The Padres have now officially inked right-handed starter James Shields to a four-year, $75 million contract. There is much to like in this deal, but also some reason for concern.
What’s To Like
Since a subpar rookie season in 2006, Shields has been one of the most consistent starters in baseball. While he has only once finished in the top five for the Cy Young Award balloting, he has been a very dependable commodity for both Tampa Bay and Kansas City, pitching at least 200 innings every season since 2007. His numbers over the last four seasons are especially telling. According to Baseball-Reference.com, he has averaged 233 innings, a 14-10 record, 34 starts, 206 strikeouts, a 3.17 ERA, and a 1.16 WHIP.
Last season, he went 14-8 with a 3.21 ERA and a 1.18 WHIP, and 180 strikeouts, helping the Royals to within one game of a World Series Championship. While his poor start in game 7 was costly, there can be little doubt that had they not traded for him in January, 2013 (ironically for Wil Myers, his new Padre teammate) the Royals might not have even made the playoffs.
Bear in mind also that Shields’ numbers are from the American League, where he has to face the Designated Hitter. No more in San Diego, where he will also pitch half of his games at Petco Park, the most pitcher-friendly ballpark in major league baseball. Shields’ addition also makes the starting rotation even better.
Before adding him, the already-strong rotation featured Tyson Ross, Andrew Cashner, Ian Kennedy, and several candidates for the last two spots, including Brandon Morrow, Robbie Erlin, Odrisamer Desaigne, and rookie Matt Wisler. Assuming that Ross were numbers one, two, and three in the rotation prior to adding Shields, they are now numbers two, three, and four, assuming Shields becomes the ace. And now, there is only one slot available to the remaining competitors.
In plain English, this means that their rotation now stacks up far better against their competitors than it did in 2014, when the Padres already had one of the best set of starting pitchers in baseball.
Lastly, this is a good deal because general manager A.J. Preller did not have to guarantee a fifth season to Shields. With a four year guarantee (plus an opt-out clause after 2016), Preller has minimized the risk for the Padres.
But this takes us directly to the…
Reason for Concern
While it’s true the Padres are getting a solid arm in Shields, it’s also true that signing a pitcher Shields’ age to more than three guaranteed years is risky. Already in his career, Shields has logged 1,910 innings, or an average of 227 innings per season.

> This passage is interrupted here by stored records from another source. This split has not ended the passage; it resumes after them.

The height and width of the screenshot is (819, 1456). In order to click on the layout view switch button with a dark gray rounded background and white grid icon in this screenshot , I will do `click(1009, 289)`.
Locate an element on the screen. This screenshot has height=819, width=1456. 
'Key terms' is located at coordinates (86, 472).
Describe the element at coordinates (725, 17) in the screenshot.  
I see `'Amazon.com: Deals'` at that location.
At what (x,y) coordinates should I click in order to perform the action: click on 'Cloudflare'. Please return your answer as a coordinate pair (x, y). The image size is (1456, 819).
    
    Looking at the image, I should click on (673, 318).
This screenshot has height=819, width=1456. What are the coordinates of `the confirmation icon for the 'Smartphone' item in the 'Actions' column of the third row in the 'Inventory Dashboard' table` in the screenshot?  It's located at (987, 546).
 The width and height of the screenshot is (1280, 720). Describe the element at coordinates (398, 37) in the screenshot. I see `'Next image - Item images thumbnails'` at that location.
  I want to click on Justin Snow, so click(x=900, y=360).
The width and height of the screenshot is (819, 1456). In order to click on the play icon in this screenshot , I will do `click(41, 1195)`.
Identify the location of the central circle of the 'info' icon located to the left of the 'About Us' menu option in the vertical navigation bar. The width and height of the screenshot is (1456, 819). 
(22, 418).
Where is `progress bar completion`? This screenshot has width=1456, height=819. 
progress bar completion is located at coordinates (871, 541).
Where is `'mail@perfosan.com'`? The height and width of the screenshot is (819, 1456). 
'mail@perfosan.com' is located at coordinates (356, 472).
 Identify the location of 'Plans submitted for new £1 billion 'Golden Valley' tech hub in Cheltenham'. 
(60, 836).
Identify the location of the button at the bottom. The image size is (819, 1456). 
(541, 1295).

It has been noted elsewhere that during this period, only Max Scherzer (recently signed by the Washington Nationals) has logged more.
While this speaks to his durability, it also increases the likelihood that at some point, Shields’ arm is going to break down.
A Cautionary Tale
Many years ago, the Padres dodged a bullet in a very similar situation. Just prior to Spring Training in 1998, San Diego acquired Kevin Brown from the Marlins. As with Shields, 1998 was going to be his age-33 season. But what a brilliant season it was: in 35 starts, he went 18-7 with a 2.38 ERA, a 1.07 WHIP, and 257 strikeouts to go with 257 innings, leading them to the National League Pennant.
That was Brown’s only season with San Diego.
In the offseason, Brown signed a hefty seven-year, $105 million contract with the Dodgers (and bear in mind, nine-figure contracts were far more rare than they are today, so this contract was a huge deal).
Here are Brown’s numbers for his first two seasons in Dodger Blue:
W-L IP K ERA WHIP
1999: 18-9 252 221 3.00 1.06
2000: 13-6 230 216 2.58 0.99
Very good numbers from a very good pitcher.
But then, it happened: in the third season, Brown pitched in only 20 games (19 starts), even while maintaining a solid 2.65 ERA. The next season, 2002, Brown pitched in only 63.2 innings (10 starts, 17 games). After another solid season in 2003 (32 starts), Brown was shipped to the Yankees, where he made 35 starts and 205 innings over two seasons, to go with a 4.95 ERA and a 1.43 WHIP.
Granted, Kevin Brown and James Shields are two different pitchers, and in two different eras. Even still, the potential parallels exist: assuming that Shields does as well as Brown did, the Padres can expect some turbulence along the way. If that happens (This year? 2018? Some time in between?), the contract could look more like a boondoggle than a solid move.
Worth the Risk?
But in baseball, you have to take risks like this. Again, there are good reasons why San Diego (and other potential suitors) were not willing to go above four guaranteed seasons. And with Bud Black’s stellar bullpen, Shields will be more likely to be pulled after regularly after 6 or 7 innings, rather than 8 or 9. This will lessen the wear-and-tear on his arm.
And for the reasons given above and “What’s to Like,” this remains a worthwhile deal. Yes, there are other questions as well that need to be addressed (team offense, outfield defense, a right-handed-heavy lineup, etc.). But that will have to wait for another blog post.